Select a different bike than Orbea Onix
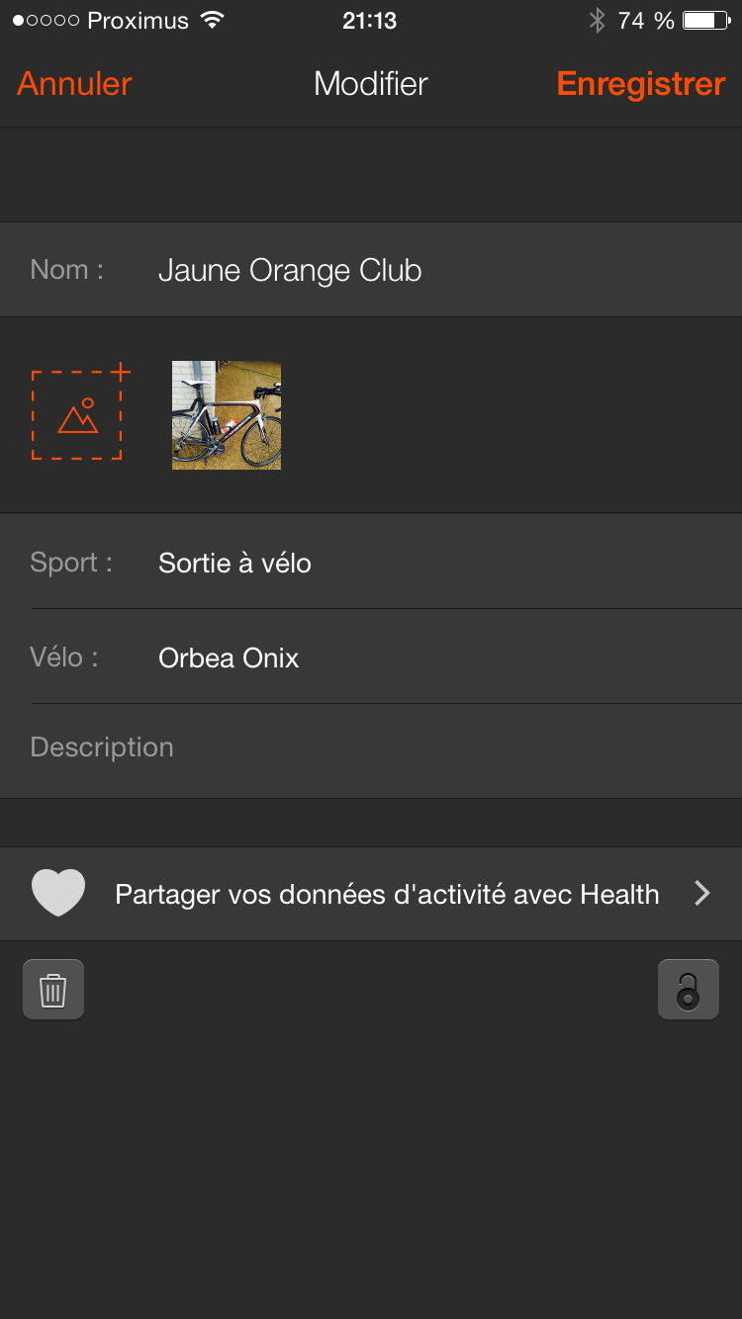 pyautogui.click(x=229, y=658)
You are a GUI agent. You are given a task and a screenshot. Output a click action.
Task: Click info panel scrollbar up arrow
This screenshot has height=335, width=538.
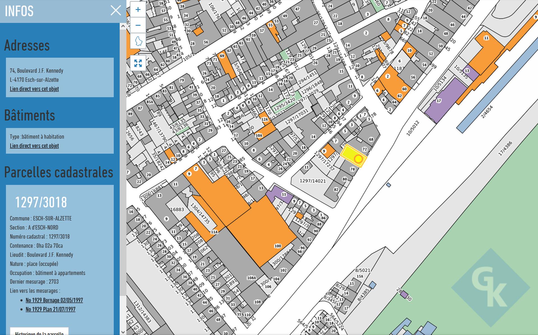click(x=123, y=26)
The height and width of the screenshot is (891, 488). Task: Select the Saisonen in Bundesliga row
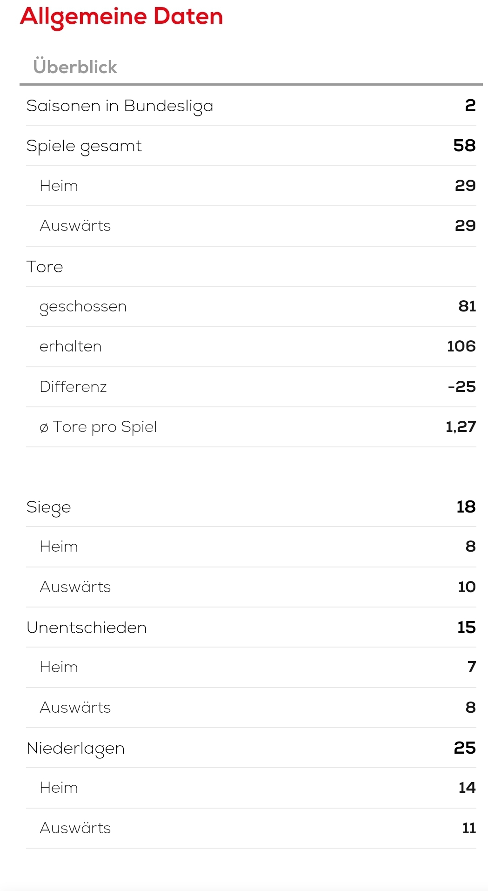(x=120, y=106)
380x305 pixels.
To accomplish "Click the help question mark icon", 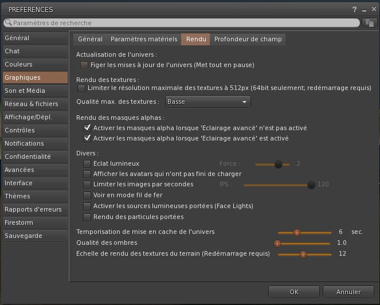I will [355, 10].
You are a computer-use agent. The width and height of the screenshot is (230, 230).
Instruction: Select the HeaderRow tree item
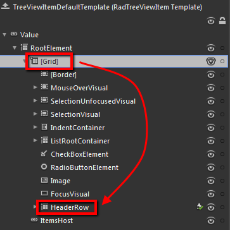click(x=70, y=207)
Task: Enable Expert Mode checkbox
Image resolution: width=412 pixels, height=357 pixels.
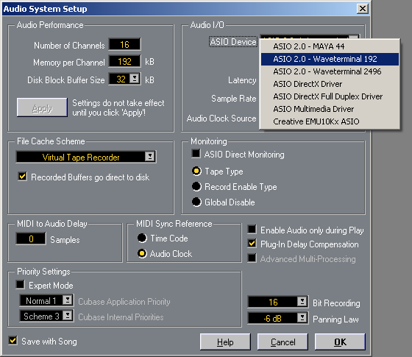Action: point(21,284)
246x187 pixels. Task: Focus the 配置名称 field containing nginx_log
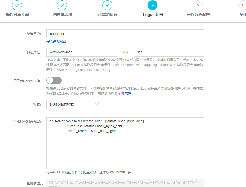coord(125,34)
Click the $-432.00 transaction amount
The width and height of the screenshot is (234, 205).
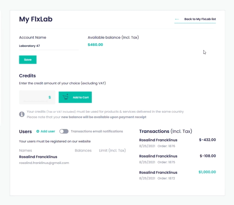(207, 140)
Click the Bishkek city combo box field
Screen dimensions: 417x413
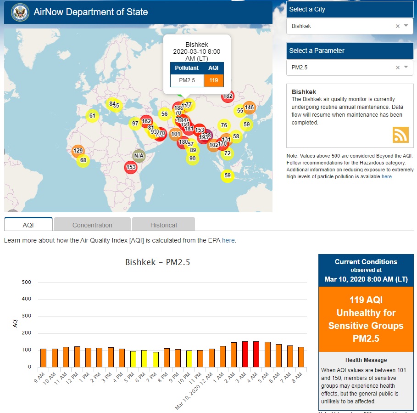tap(339, 26)
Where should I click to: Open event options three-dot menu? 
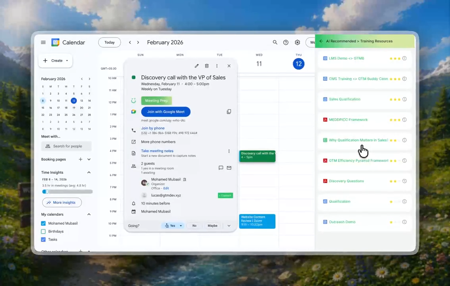(217, 66)
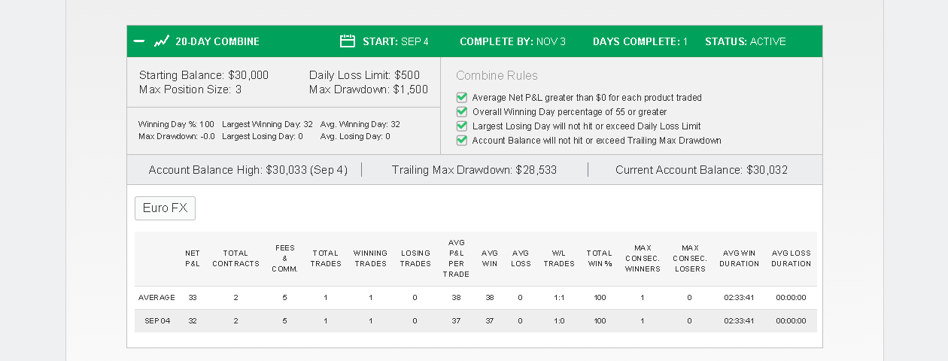Click the MAX CONSEC. WINNERS column header
This screenshot has width=948, height=361.
pyautogui.click(x=643, y=259)

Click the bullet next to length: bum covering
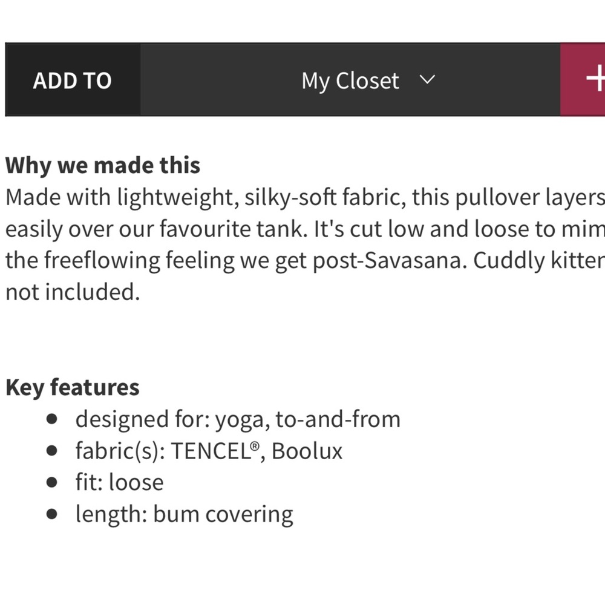tap(51, 513)
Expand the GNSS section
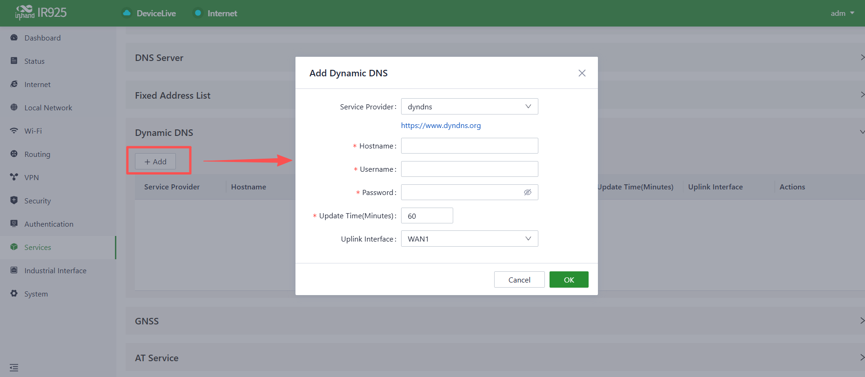The image size is (865, 377). [x=495, y=321]
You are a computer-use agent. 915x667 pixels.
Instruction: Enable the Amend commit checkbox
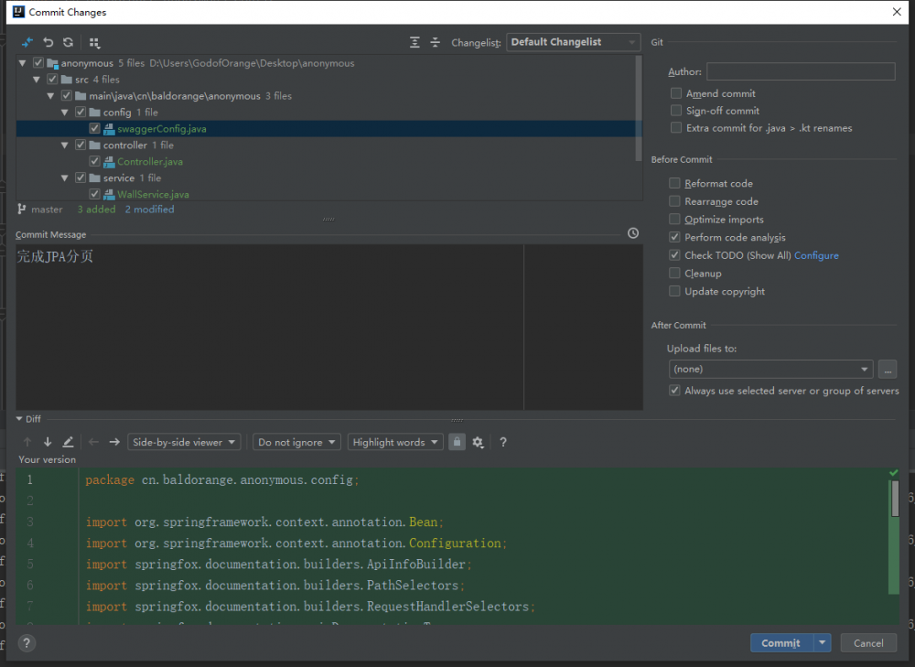(676, 93)
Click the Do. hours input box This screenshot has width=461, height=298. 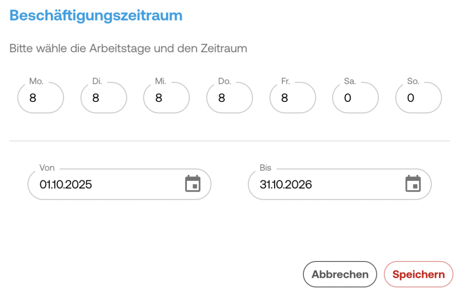coord(230,98)
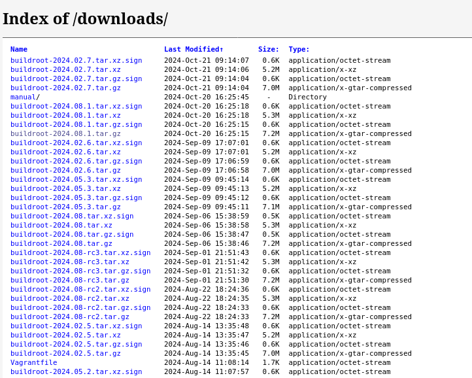
Task: Open buildroot-2024.08-rc2.tar.xz link
Action: 70,298
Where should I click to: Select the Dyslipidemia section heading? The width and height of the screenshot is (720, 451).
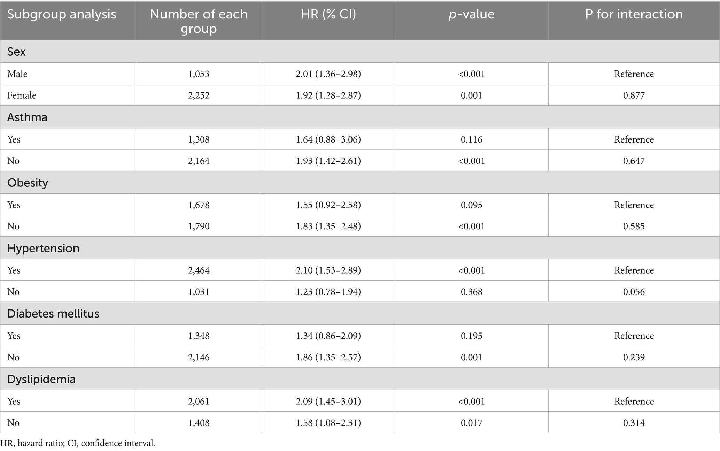[41, 379]
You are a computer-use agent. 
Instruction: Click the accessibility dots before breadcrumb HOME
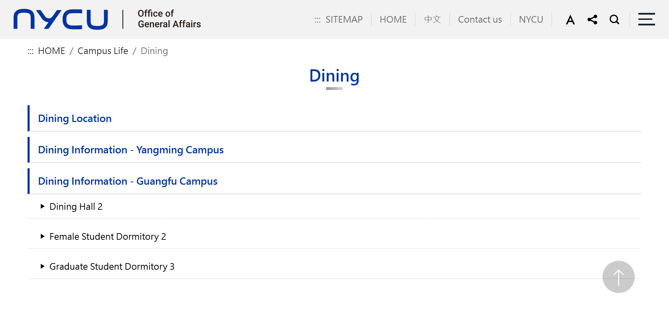pyautogui.click(x=31, y=51)
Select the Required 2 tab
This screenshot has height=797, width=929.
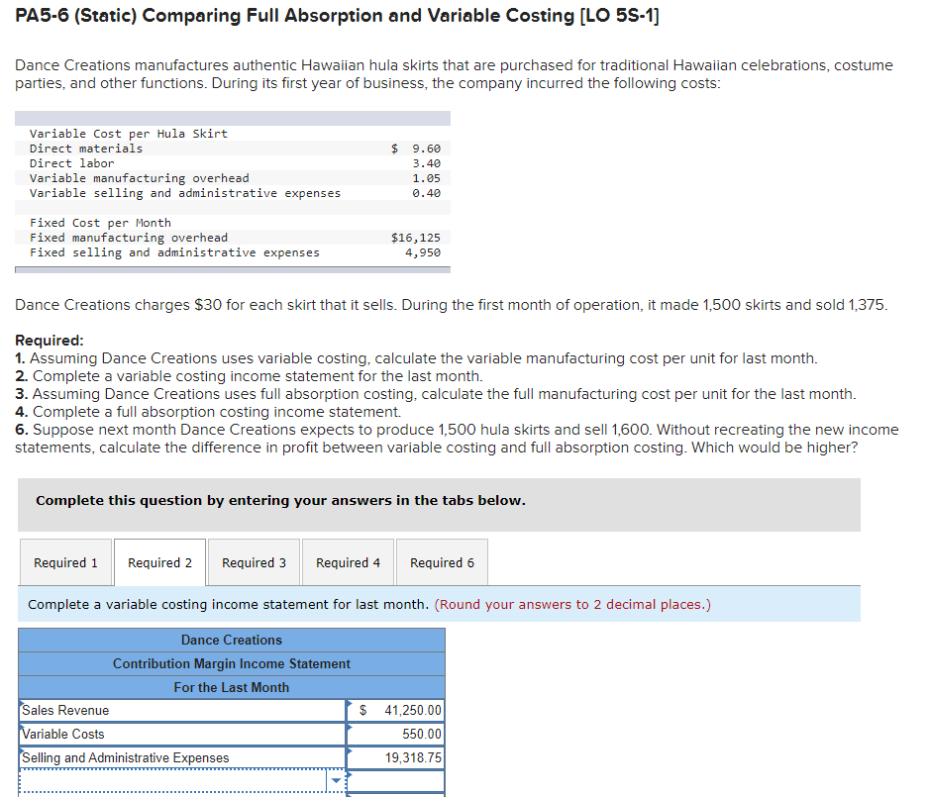(159, 561)
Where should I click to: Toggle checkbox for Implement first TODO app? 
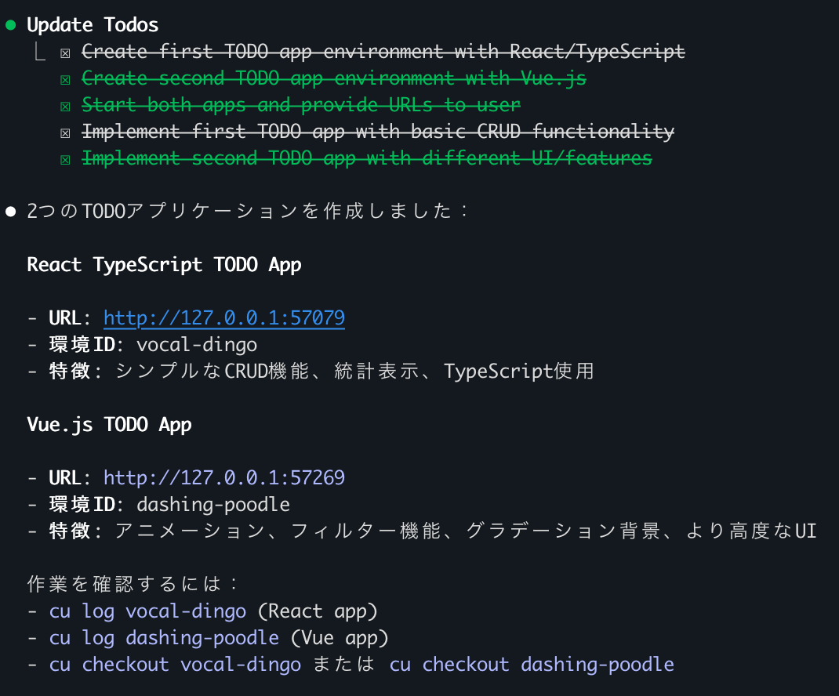tap(65, 133)
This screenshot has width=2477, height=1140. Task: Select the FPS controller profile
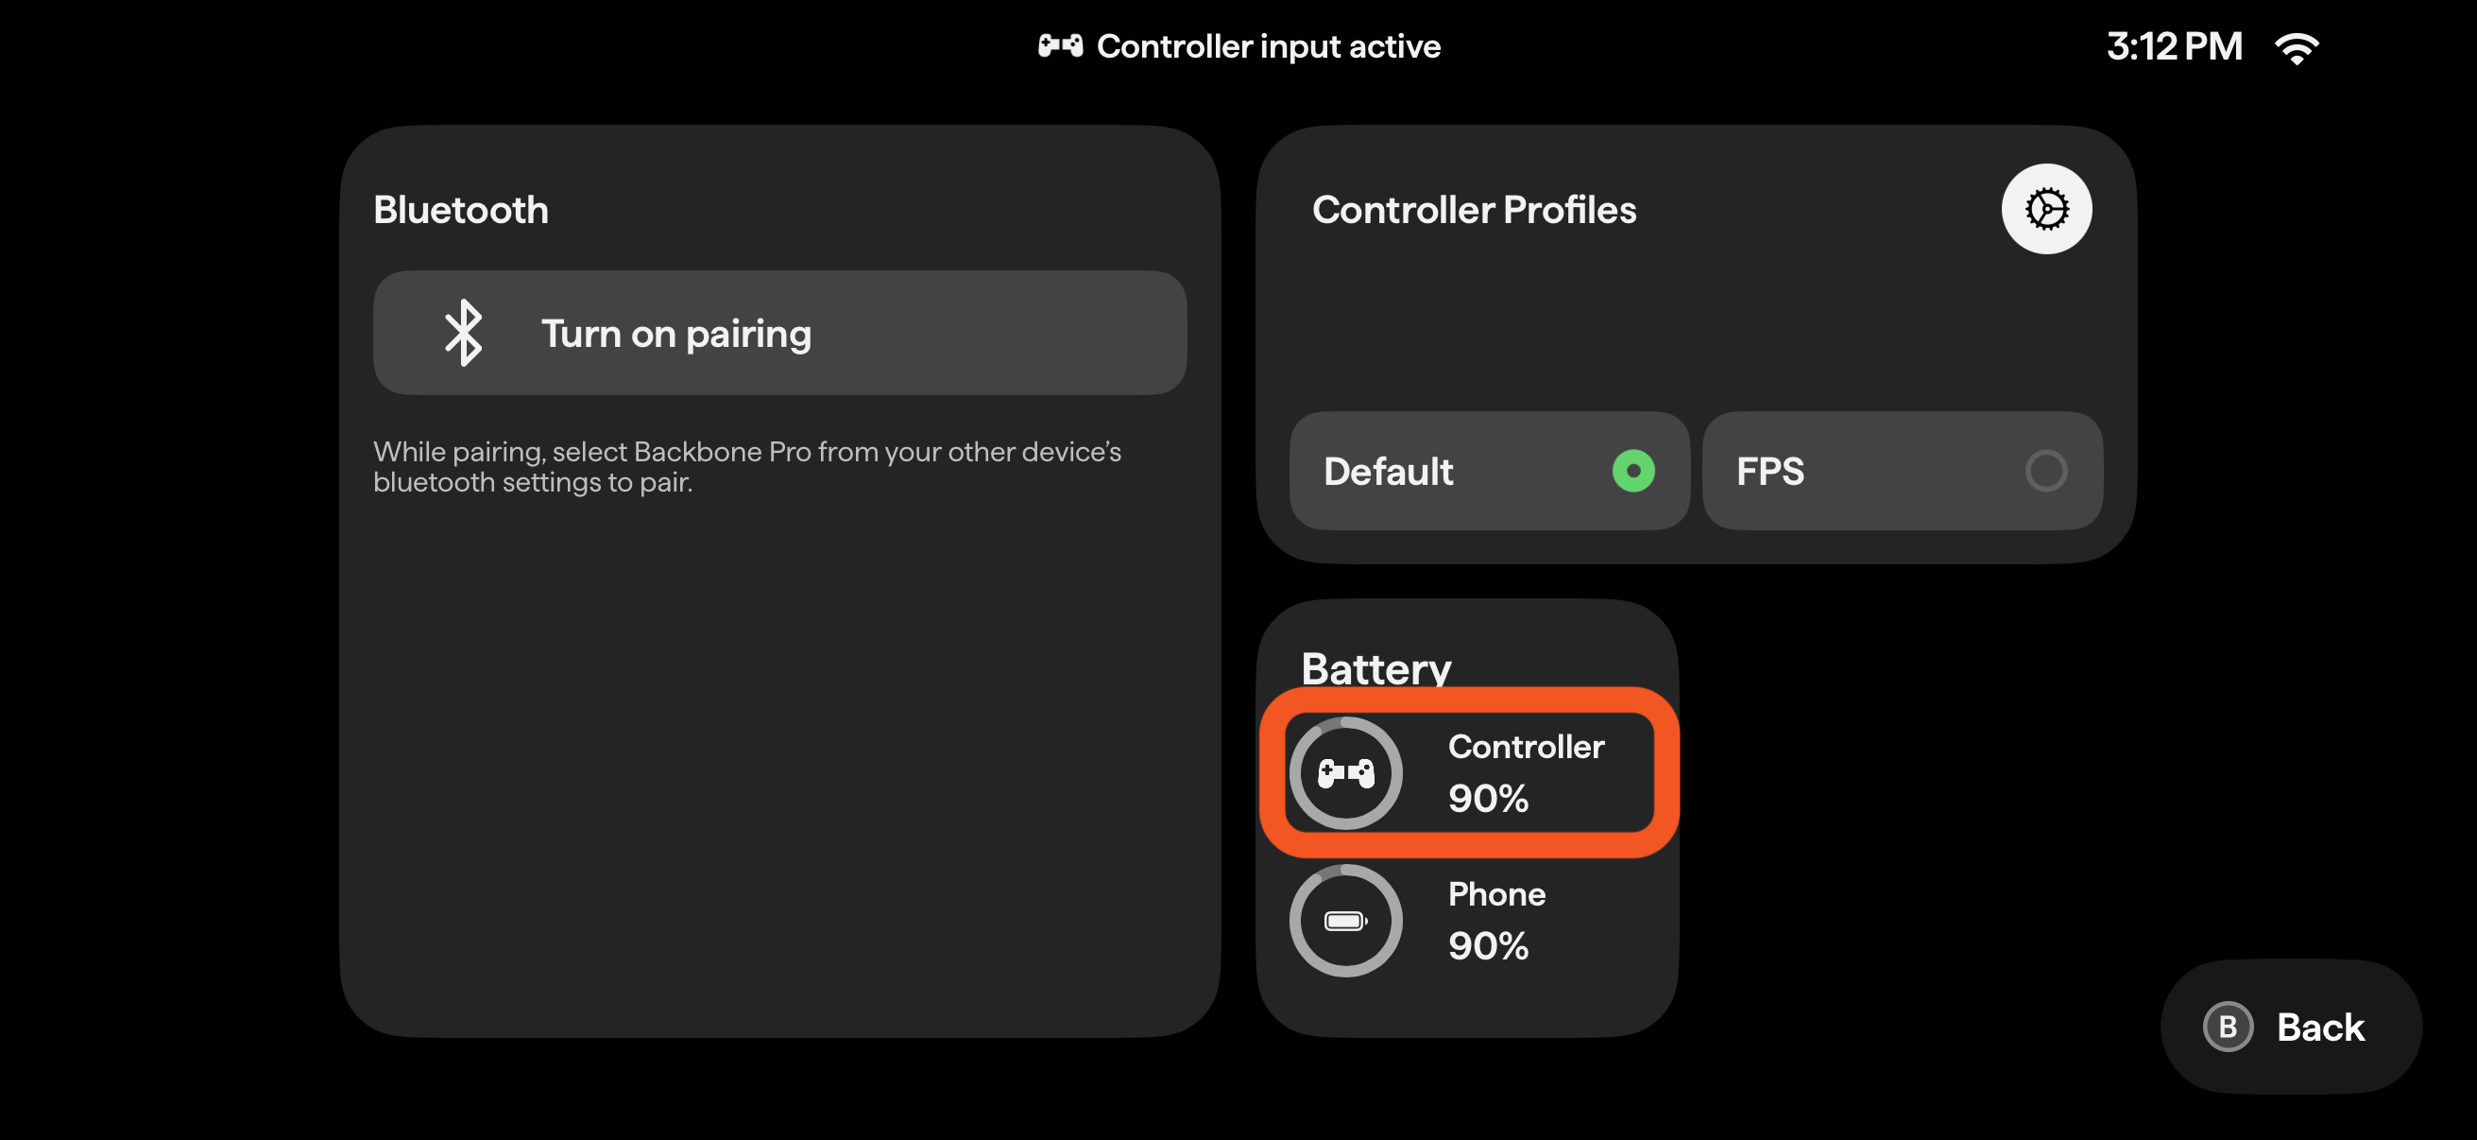click(x=1902, y=470)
----
__Exercise description__
Search the entries for the word "agent", then gather every line that has it.

__Result__
You are a GUI agent. You are given a task and a screenshot. Output a click action.
You are a computer-use agent. The width and height of the screenshot is (230, 230).
You are a computer-use agent. 915x667 pixels.
You are a computer-use agent. 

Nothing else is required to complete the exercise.